Instructions to follow:
Answer these from the article below on Japan's July factory output:
(a) How much did industrial output fall in July compared with the month before?
(b) What did the government agency change its view of industrial output to, and from what?
(c) By what percent did output of semiconductor manufacturing equipment fall?

[Excerpt to read — start]

Japan’s July factory output slumps, raises pressure on manufacturers
TOKYO –Japan’s factory output fell more than expected in July, signaling a rocky start to the second half of the year for manufacturers as worries mount over growth in China and the global economy.
Industrial output fell 2 percent in July from the previous month, data from the Ministry of Economy, Trade and Industry (METI) showed on Thursday. The reading was worse than a median market forecast for a 1.4- percent drop and followed 2.4 percent growth in June.
“In July, output in many industries, including the machinery for production industry, declined due to a decrease in domestic and overseas orders,” a METI official said, adding the government agency cut its assessment on industrial output to “seesawing” from “moderate recovery trend.”
Output of electronic parts and devices fell 5.1 percent , while that of production machinery decreased 4.8 percent , driving the overall decline.
The soft factory output figures followed anemic July trade data, which saw Japan’s exports contract for the first time in more than two years due to faltering global demand for light oil and chip-making equipment.
Among production machinery, output for semiconductor manufacturing equipment fell by 16.4 percent . While the output level itself was not bad, the outlook could be severe taking demand for semiconductor memory into consideration, the METI official said.

[Excerpt to read — finish]
[Dataset excerpts — start]

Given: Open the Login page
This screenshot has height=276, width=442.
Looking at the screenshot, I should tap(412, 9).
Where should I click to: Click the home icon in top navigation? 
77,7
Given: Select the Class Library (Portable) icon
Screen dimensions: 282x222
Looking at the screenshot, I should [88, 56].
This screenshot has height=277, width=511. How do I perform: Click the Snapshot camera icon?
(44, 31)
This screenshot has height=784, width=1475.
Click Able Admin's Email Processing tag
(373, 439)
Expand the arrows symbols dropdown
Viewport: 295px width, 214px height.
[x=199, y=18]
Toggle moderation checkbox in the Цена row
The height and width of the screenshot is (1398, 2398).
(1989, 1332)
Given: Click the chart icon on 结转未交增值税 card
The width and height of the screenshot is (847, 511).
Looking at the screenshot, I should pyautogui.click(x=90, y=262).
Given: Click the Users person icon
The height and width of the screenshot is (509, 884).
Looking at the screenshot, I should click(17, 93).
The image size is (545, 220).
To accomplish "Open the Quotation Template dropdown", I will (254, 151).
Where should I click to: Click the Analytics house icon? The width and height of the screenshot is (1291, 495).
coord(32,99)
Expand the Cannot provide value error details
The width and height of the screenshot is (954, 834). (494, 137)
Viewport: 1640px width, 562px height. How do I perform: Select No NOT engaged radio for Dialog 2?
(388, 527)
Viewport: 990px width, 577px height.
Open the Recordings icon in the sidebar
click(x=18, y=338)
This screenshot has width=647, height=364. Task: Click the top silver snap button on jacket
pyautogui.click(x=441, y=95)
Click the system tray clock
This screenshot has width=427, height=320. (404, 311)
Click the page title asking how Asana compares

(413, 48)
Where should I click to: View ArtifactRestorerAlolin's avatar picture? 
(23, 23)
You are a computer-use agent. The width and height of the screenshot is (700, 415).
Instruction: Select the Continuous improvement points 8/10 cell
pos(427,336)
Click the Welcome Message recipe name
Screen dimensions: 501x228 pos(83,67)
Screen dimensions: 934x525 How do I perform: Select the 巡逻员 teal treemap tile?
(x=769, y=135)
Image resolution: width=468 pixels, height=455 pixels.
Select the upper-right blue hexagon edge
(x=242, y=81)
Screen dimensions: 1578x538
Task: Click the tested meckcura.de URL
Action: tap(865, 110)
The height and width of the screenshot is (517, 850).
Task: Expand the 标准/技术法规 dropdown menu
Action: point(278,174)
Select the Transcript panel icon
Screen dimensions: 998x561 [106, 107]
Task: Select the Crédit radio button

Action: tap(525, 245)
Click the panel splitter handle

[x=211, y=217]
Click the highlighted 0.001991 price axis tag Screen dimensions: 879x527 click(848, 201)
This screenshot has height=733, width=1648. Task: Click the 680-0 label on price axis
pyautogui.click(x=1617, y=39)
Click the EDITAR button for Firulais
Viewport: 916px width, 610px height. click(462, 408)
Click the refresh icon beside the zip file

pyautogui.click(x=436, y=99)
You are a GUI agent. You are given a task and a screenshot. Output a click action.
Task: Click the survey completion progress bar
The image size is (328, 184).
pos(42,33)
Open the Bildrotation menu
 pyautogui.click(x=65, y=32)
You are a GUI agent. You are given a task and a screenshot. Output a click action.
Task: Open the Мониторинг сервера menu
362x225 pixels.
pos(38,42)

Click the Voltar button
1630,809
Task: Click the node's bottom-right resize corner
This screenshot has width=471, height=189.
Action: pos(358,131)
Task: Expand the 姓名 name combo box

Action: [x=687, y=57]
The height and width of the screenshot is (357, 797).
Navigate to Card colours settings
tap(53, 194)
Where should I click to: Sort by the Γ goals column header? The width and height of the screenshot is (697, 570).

[Dataset excerpts — finish]

Your response:
(a) 2 percent.
(b) It changed its view to "seesawing" from "moderate recovery trend."
(c) 16.4 percent.